1. The appellant, in this case, applied to have an ex parte decree against him set aside. His application was put in more: than a year after the date of the decree. Several ineffective attempts had been made to serve him with summons and ultimately substituted service was ordered and effected. He did not appear and a decree was passed against him ex parte. The Subordinate Judge dismissed his application as time-barred under Article 164 of the Limitation Act. We have been asked in appeal to refer the question at issue, that is to say whether substituted service is due service, to a Full Bench, on the ground of a supposed difference of opinion between two Benches of this Court. The decision of one is to be found in Shariba Beebi v. Abdul Salam I.L.R. (1927) 51 M. 860 : 55 M.L.J. 565, the other in Gyanammal v. Abdul Hussain Sahib : AIR1931Mad813 . In the first case an ex parte. decree passed after substituted service on the defendant was set aside. In revision the High Court reversed the order of the Lower Court and remanded the matter for a decision on the allegation by the respondent that substituted service had not been properly effected. In the second case, the appellant had been served by substitution as the respondent in an appeal and the appeal was allowed ex parte. She applied to have the decree set aside, but her application was dismissed. The High Court reversed the order of the Lower Court and gave the appellant an opportunity of proving that substituted service had not been properly effected. The circumstances of the two cases are different, no doubt, but the result in both was the same--the aggrieved party was given an opportunity of proving that substituted service had not been properly effected, that, in other words, there had been no due service.

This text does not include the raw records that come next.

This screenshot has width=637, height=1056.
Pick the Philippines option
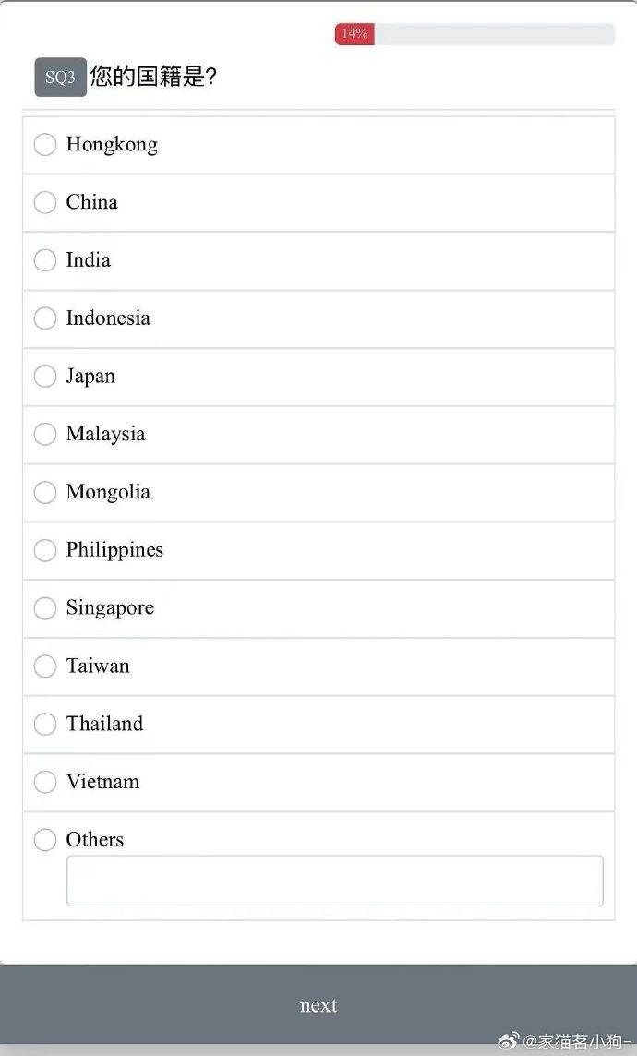point(45,550)
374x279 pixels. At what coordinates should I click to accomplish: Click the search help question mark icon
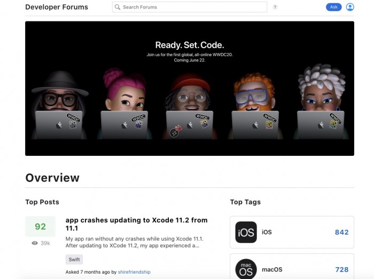point(275,7)
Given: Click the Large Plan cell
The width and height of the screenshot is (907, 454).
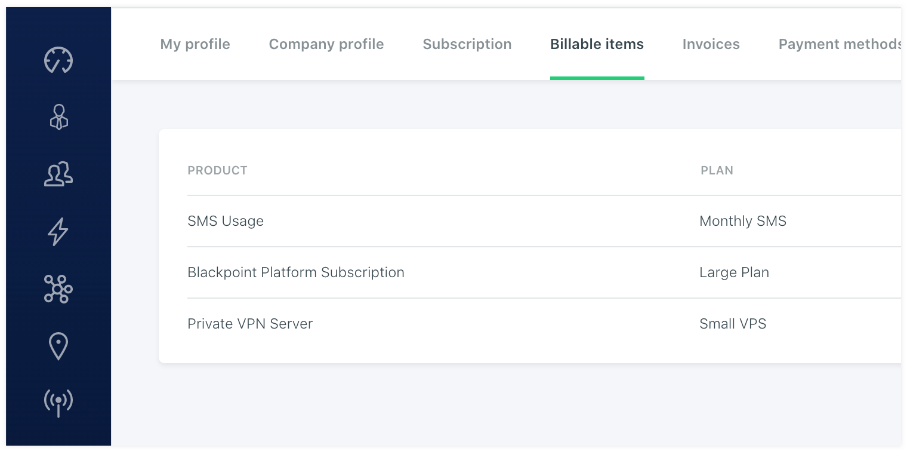Looking at the screenshot, I should [734, 272].
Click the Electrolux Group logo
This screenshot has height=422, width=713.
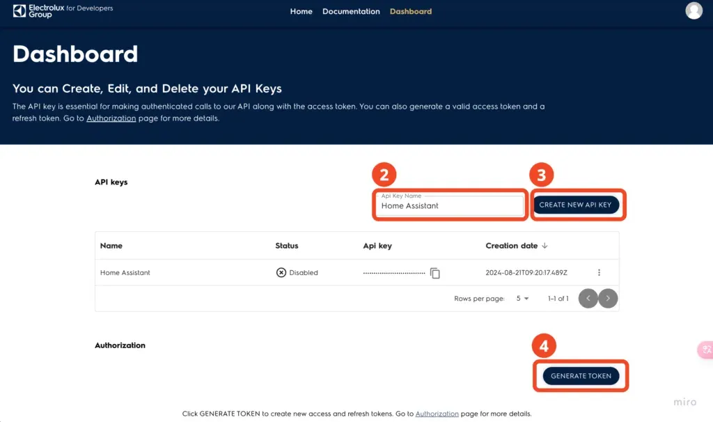(x=61, y=10)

2. The truth appears to be that what the Judges were dissenting from in Gyanammal v. Abdul Hussain Sahib : AIR1931Mad813 was a very extreme argument put forward by Mr. K. P. Ramakrishna Aiyar, which, he contended, was justified by the decision in Shariba Beebi v. Abdul Salami I.L.R. (1927) 51 Mad. 860 : 55 M.L.J. 565 It was that substituted service necessarily is due service which can never be contested by the judgment-debtor at a later date. Shariba Beebi v. Abdul Salam I.L.R. (1927) 51 Mad. 860 : 55 M.L.J. 565 is, of course, no authority for such a contention; for, in it, the judgment-debtor was given an opportunity of proving that he had not been duly served. In the case we are now dealing with, the opposite extreme is being put forward and the decision in Gyanammal v. Abdul Hussain Sahib : AIR1931Mad813 is cited in support of it. It is that substituted service is necessarily not due service. Gyanammal v. Abdul Hussain Sahib : AIR1931Mad813 lends no support to such an argument. Anantakrishna Aiyar, J., pointed out that there are circumstances under which 'there is no difficulty in treating substituted service as due service.'
3. This being so, we see no reason to make a' reference to a Full Bench. The first case does not decide that substituted service is necessarily due service nor does the second decide that it is necessarily not due service. Each was remanded in order to give the party an opportunity of proving that there had not been due service. On the merits of this particular appeal, we think it clear that all of the defendants, including the appellant, deliberately evaded service of summons and that substituted service was properly asked for, granted and effected, in other words that there was due service. The appellant should therefore have applied within 30 days of the decree and his appeal is dismissed with costs.